Alors que le juge a souligné la franchise de Simon Houle après qu'il eut admis avoir déjà agressé sexuellement une autre femme dans le passé sans être accusé, le DPCP estime plutôt que cet aveu est aggravant et indique qu'il a commis une récidive.

Les circonstances sont d'ailleurs troublantes de similitudes. Dans un rapport signé par sa psychologue, on peut lire qu'en 2015, Simon Houle a touché les parties génitales d'une femme qui dormait, par-dessus ses vêtements, lors d'une soirée. Cette dernière se serait réveillée.

Le juge a aussi noté que l'état d'ébriété de Simon Houle n'est pas une défense, mais il peut permettre d'expliquer un comportement.

Au contraire, c'est aggravant, selon le DPCP, qui souligne que l'ingénieur savait que son intoxication le rendait plus susceptible de commettre le même type d'infraction.

Le juge aurait simplifié indûment les conséquences du crime sur la victime, selon le ministère public, qui précise que, trois ans plus tard, la victime craint tellement de croiser son agresseur lorsqu'elle va au restaurant, qu'elle regarde au moins cinquante fois dans la salle pour être sûre qu'il n'est pas présent.

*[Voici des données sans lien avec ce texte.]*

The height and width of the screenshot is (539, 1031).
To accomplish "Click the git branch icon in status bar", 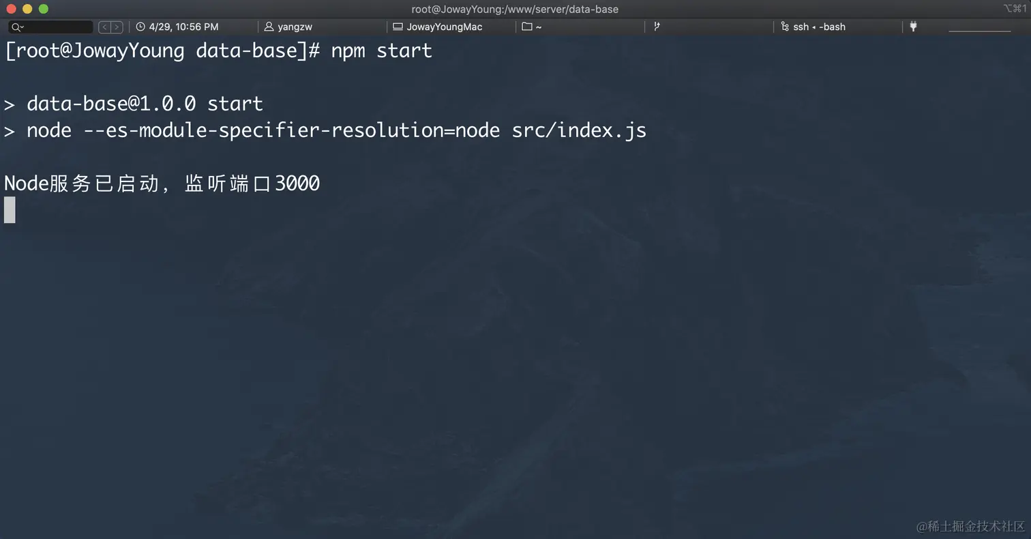I will tap(657, 27).
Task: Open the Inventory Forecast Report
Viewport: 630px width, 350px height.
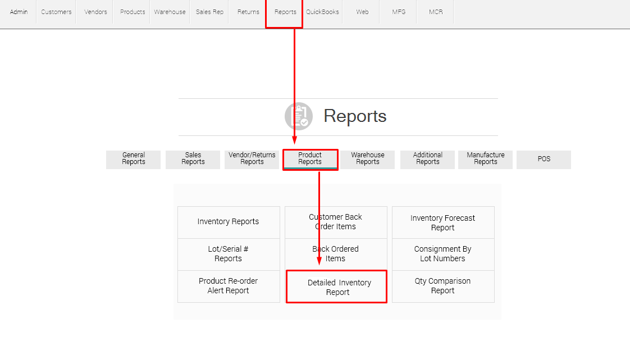Action: point(443,222)
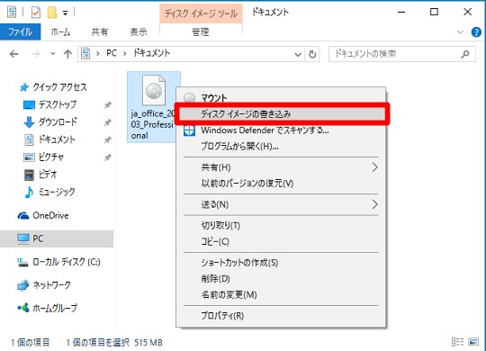Click the back navigation arrow
This screenshot has height=351, width=486.
point(14,54)
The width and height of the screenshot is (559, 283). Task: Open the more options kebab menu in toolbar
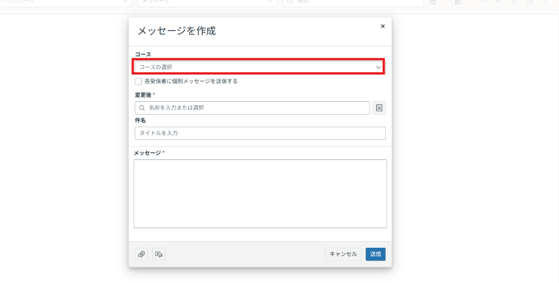545,2
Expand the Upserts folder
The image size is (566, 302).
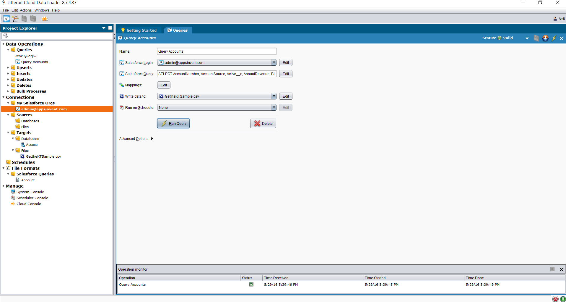pos(8,68)
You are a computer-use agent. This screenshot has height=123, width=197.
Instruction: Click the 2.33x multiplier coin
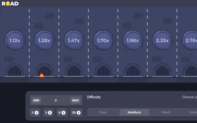point(163,40)
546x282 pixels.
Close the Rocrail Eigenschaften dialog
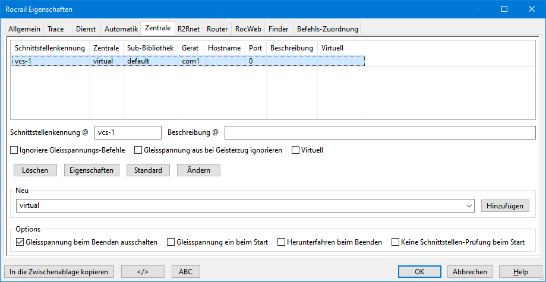531,9
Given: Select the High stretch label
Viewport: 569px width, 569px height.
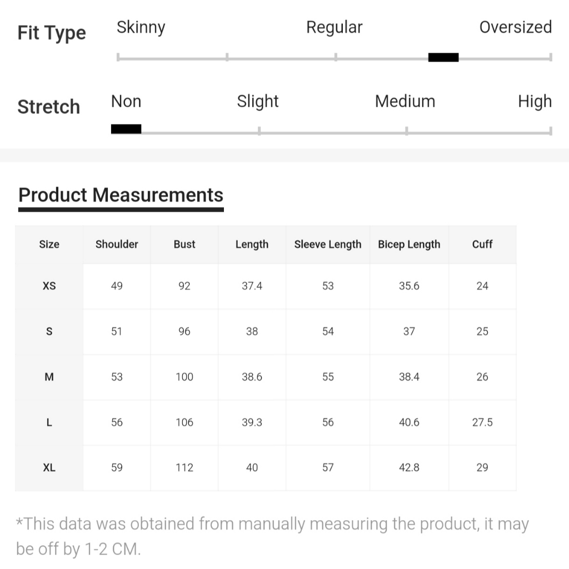Looking at the screenshot, I should tap(535, 101).
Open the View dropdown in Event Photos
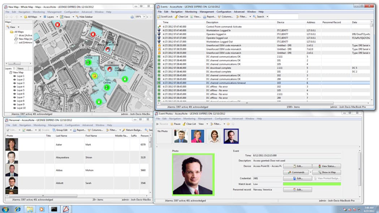This screenshot has height=213, width=379. click(202, 123)
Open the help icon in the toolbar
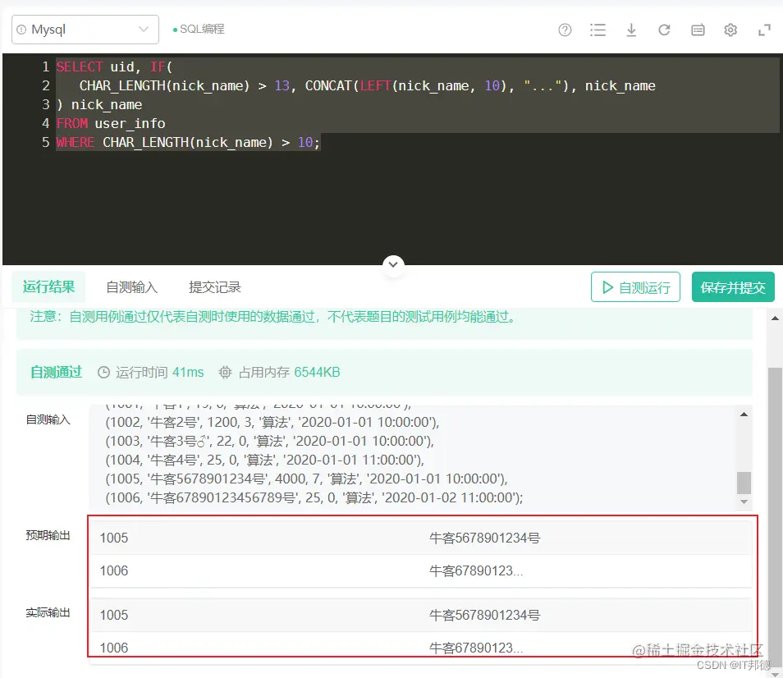The width and height of the screenshot is (783, 678). point(565,30)
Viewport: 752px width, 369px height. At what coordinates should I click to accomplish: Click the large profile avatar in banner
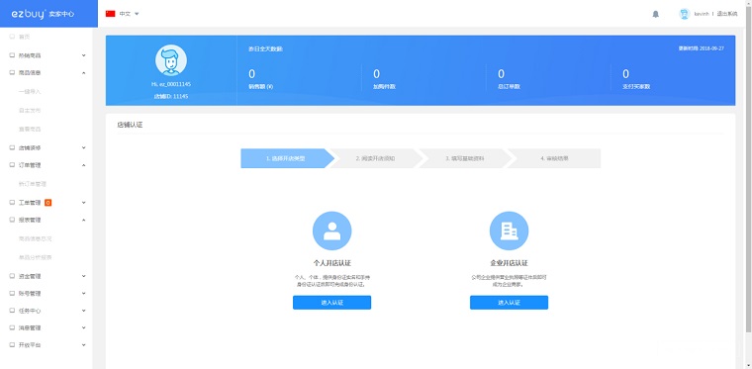tap(171, 60)
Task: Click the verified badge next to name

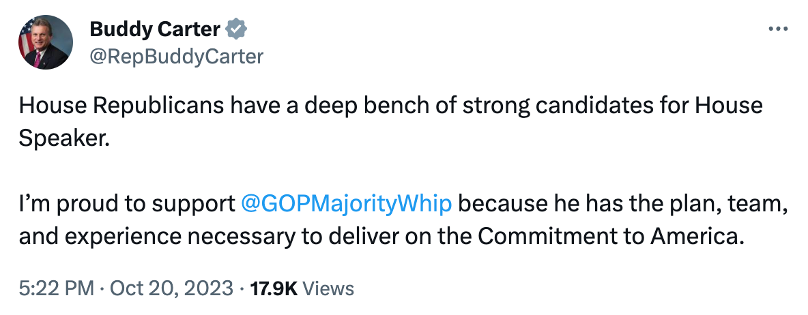Action: tap(236, 30)
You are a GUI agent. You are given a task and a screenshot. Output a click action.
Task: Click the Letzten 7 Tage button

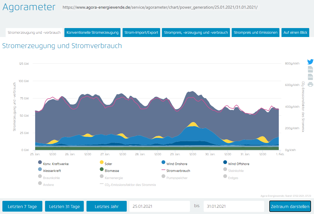click(x=22, y=207)
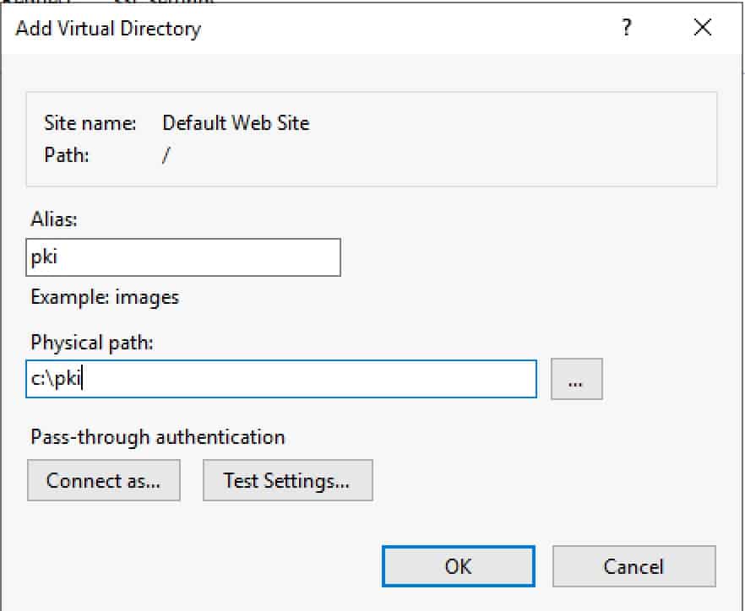The height and width of the screenshot is (611, 745).
Task: Click the Physical path label
Action: 92,343
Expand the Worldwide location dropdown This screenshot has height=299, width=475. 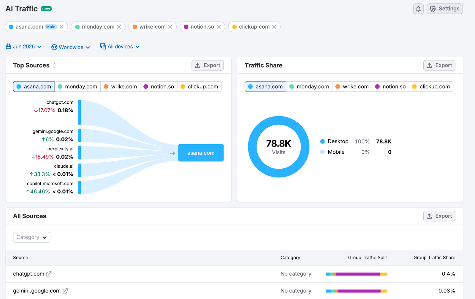click(71, 47)
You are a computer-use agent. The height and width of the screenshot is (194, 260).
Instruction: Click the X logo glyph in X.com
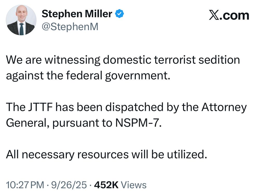[214, 15]
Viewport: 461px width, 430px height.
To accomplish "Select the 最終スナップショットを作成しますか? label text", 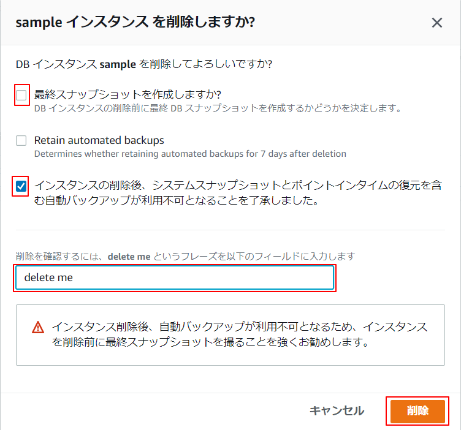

Avec les vagues de dénonciations dans les dernières années, la société a une perception différente des agressions sexuelles, dit le DPCP. La peine imposée ne correspond pas à la nouvelle conception que se fait la société des infractions commises par [Simon Houle].

L'avocat de l'agresseur, Me Pierre Spain, n'a pas répondu à la demande d'entrevue de Radio-Canada. Il devrait déposer son mémoire d'appel en octobre. L'affaire sera plaidée dans les prochains mois.

Allégation d'inconduite sexuelle à Cuba

La Régie de Police du Lac des Deux-Montagnes affirme avoir remis un complément d'enquête au DPCP la semaine dernière concernant l'allégation, visant Simon Houle, d'inconduite sexuelle au début du mois de juillet lors d'un voyage à Cuba. Une enseignante des Laurentides affirme que l'ingénieur lui a empoigné les fesses sans son consentement dans un bar de Cayo Coco. Le DPCP doit étudier le dossier et déterminer s'il sera de nouveau accusé.